PROBLEM - Continue the patent description of the high voltage terminal assembly, picking up after its final sentence.

PAGE TEXT -

DETAILED DESCIRPTION
[0013] According to some aspects, the present invention is directed to a high voltage (HV)
terminal assembly. In some embodiments, the HV terminal assembly is a two-part assembly
that includes a terminal frame and a spring contact, wherein the spring contact is
configured to engage with the terminal frame. In some embodiments, the terminal frame
is fabricated from a first piece of material (e.g., stainless steel) having a first
thickness and the spring contact is fabricated form a second piece of material (e.g.,
stainless steel) having a second thickness less than the first thickness. As a result,
the terminal frame provides more rigidity as compared with the spring contact, as
desired.
[0014] Referring now to Figures 1A-1B, a HV terminal assembly 100 is provided that utilizes
a pair of header assemblies 108a, 108b. In this example, the HV terminal assembly
100 is a right-angle assembly. Terminal ports 102a, 102b are configured to receive
a corresponding terminal (not shown) in a first longitudinal or horizontal direction.
Conductive bus bars 104a, 104b (referred to as a connector side bus bar) extends in
a vertical direction at a right-angle to the direction of connection associated with
the terminal ports 102a, 102b.
[0015] In the embodiment shown in Figure 1B, a portion of the housing associated with the
HV terminal assembly 100 is removed to expose the header assemblies 108a, 108b. In
this embodiment, a connector side bus bar 106a, 106b extends longitudinally from the
header assemblies 108a, 108b, respectively. Likewise, the header side bus bars 104a,
104b extend in a downward direction from the header assemblies 108a, 108b. As described
in more detail below, in some embodiments the header side bus bars 104a, 104b are
pass through bus bars that do not require crimping of the bus bars to the header assemblies
108a, 108b, respective.. In some embodiments, the connector side bus bar 106a, 106b
is slid downward into the header assemblies 108a, 108b, respectively, and is pressed
into contact with the header side bus bars 104a, 104b, respectively, by contact springs
(126, shown in Figures 3A and 3B).

DATA SHOWN -

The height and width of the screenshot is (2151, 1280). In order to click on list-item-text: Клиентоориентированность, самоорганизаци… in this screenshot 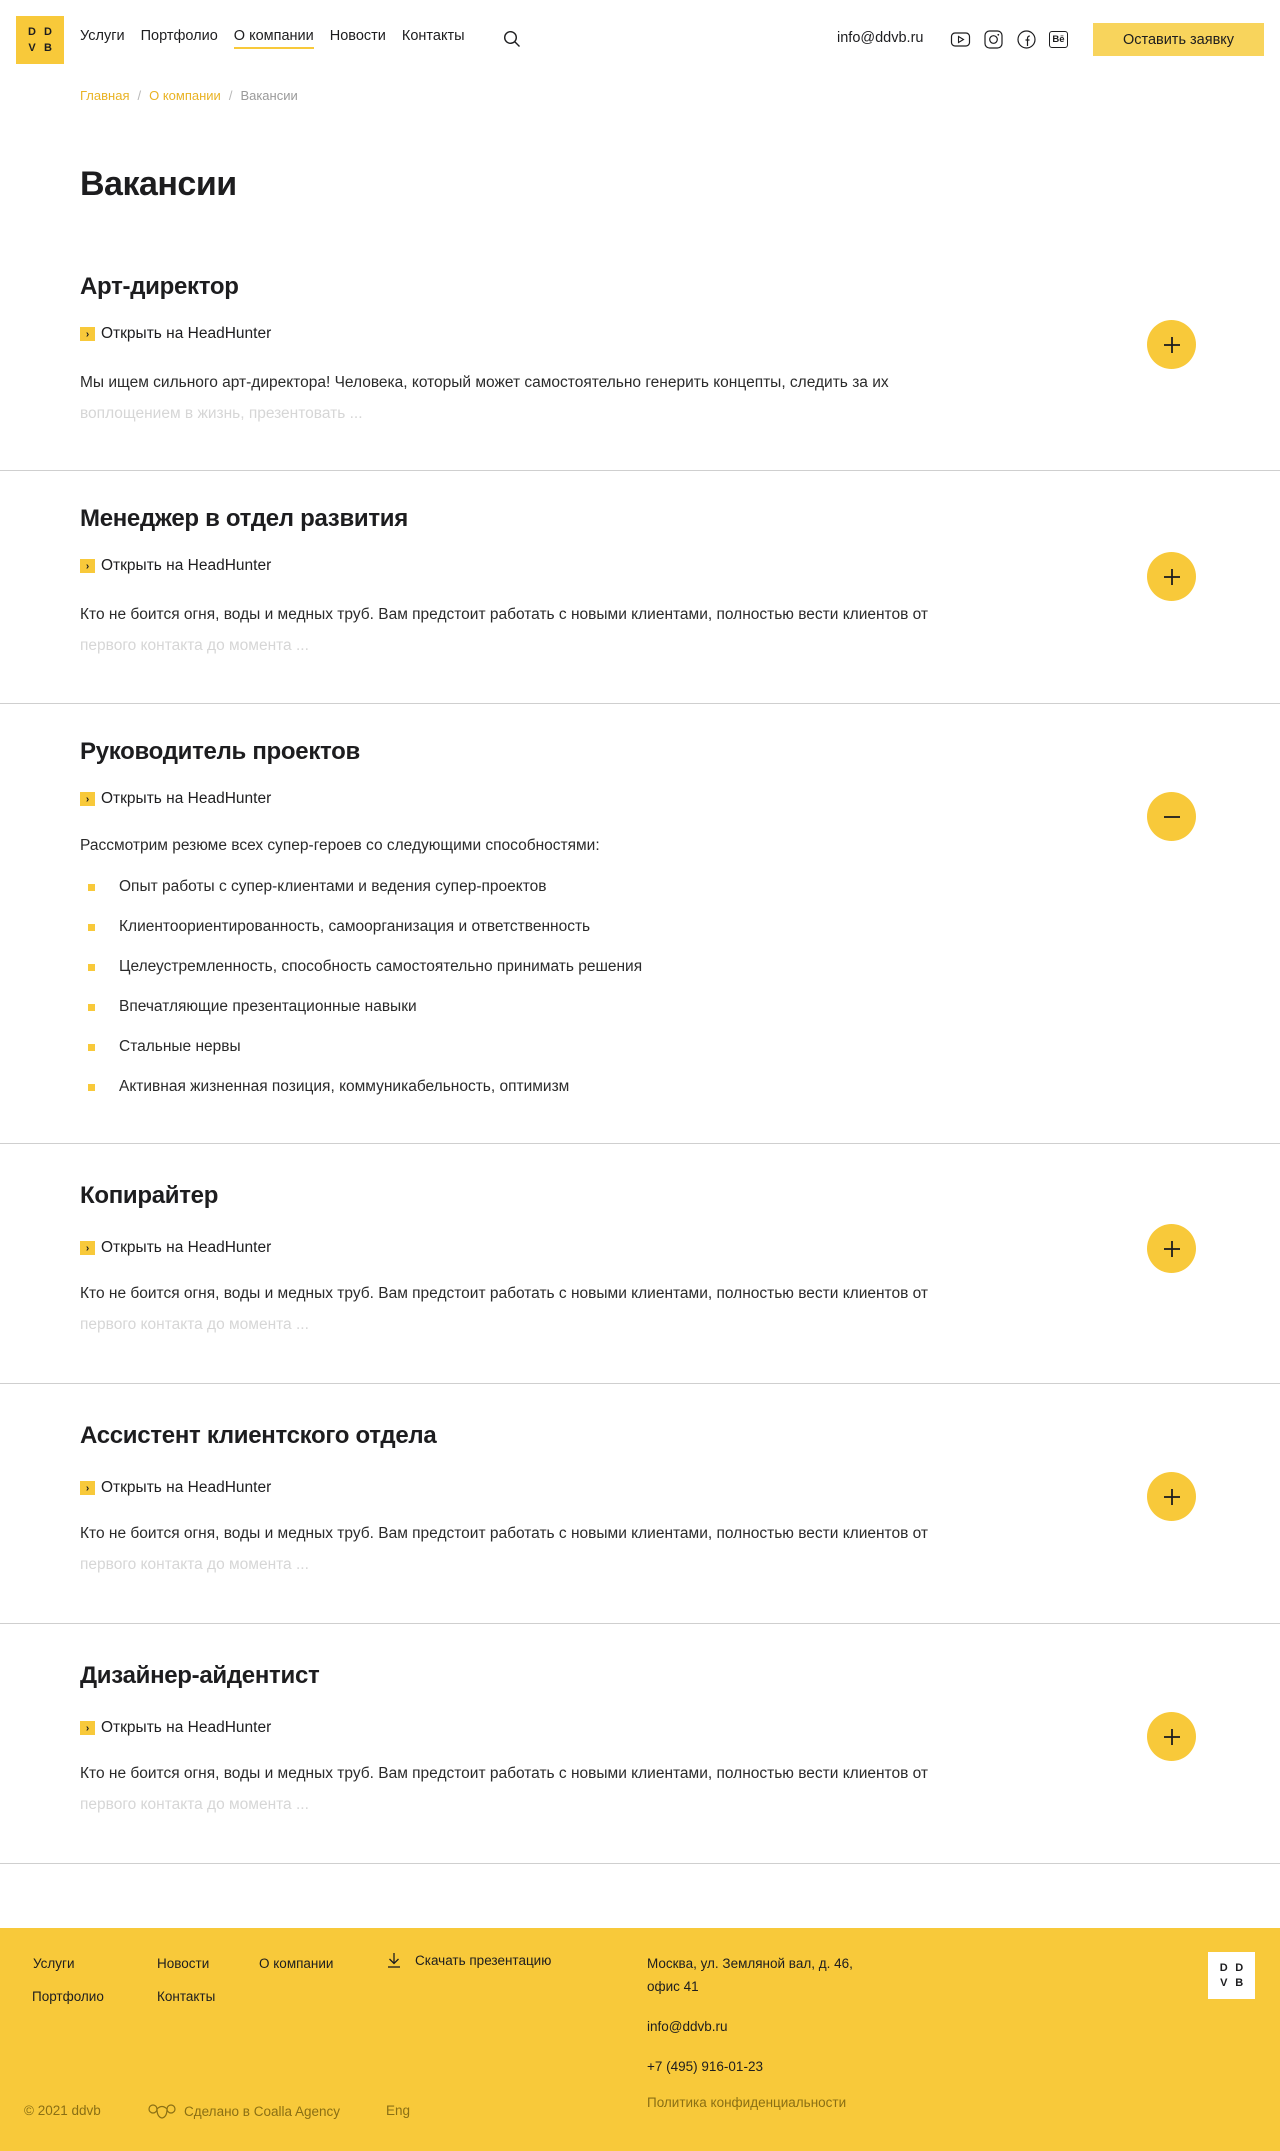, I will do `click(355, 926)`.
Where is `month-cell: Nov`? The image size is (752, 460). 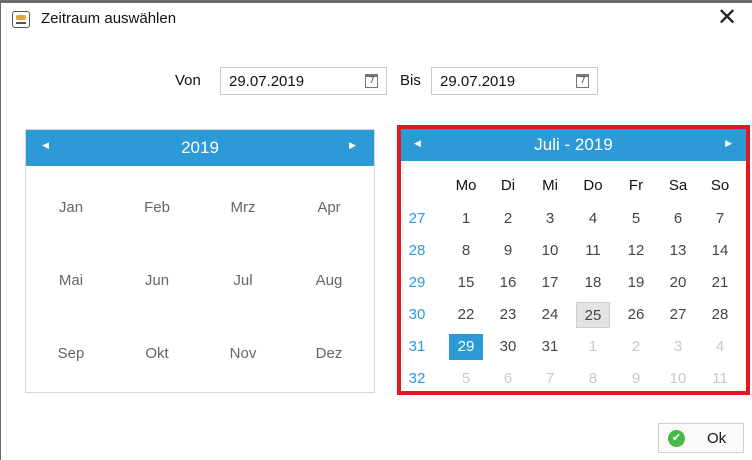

OUTPUT OF THE EXERCISE -
[0016] Referring now to Figures 2 through 4B, various views of the header assemblies 108a,
108b and terminal assemblies 114a, 114b (collectively, terminal assembly 114) housed
within the respective header assemblies 108a, 108b are provided. In some embodiments,
each terminal assembly 114 is a two-piece assembly, including a terminal frame 116
and a contact spring 118, described in more detail with respect to Figures 3A and
3B.
[0017] In the embodiment shown in Figure 2, header assembly 108a includes a housing assembly
110a, terminal assembly 114a, and terminal position assurance (TPA) 112a. Referring
to header assembly 108a, terminal assembly 114a is located within housing assembly
110a. In the embodiment shown in Figure 2, header side bus bar 104a is positioned
within housing assembly 110a and is retained by terminal assembly 114a. An opening
or port 115a is configured to receive the connector side bus bar 106a (shown in Figure
1A), which is retained in place by terminal assembly 114a. In particular, as described
with respect to Figures 3A and 3B, the contact spring 118 is configured to exert a
normal force on the connector side bus bar 106a that urges the connector side bus
bar 106a into contact with the header side bus bar 104a. In some embodiments, TPA
112a is configured to be placed within the housing assembly 110a, which engages with
terminal assembly 114a within housing assembly 110a. In some embodiments, TPA 112a
includes a lock feature (not shown) that engages with the housing assembly 110a to
lock the TPA 112a into place within the housing assembly 110a. Likewise, the header
assembly 108b includes a housing assembly 110b, terminal assembly 114b, and terminal
position assurance (TPA) 112b.
[0018] Figures 3A and 3B illustrate the terminal assembly 114a, which is a two-piece assembly
that includes terminal frame 116 and contact spring 118. Terminal assembly 114a includes
an opening. The spring portion 126 of contact spring 118 extends into the opening,
wherein the opening is configured to receive header side bus bar 104a and connector
side bus bar 106a (as shown in Figures 1A and 1B). As described above, the spring
portion 126 of contact spring 118 is brought into contact with the connector side
bus bar 106a and urges the connector side bus bar 106a into contact with the header
side bus bar 104a (as shown in more detail in Figures 4A and 4B).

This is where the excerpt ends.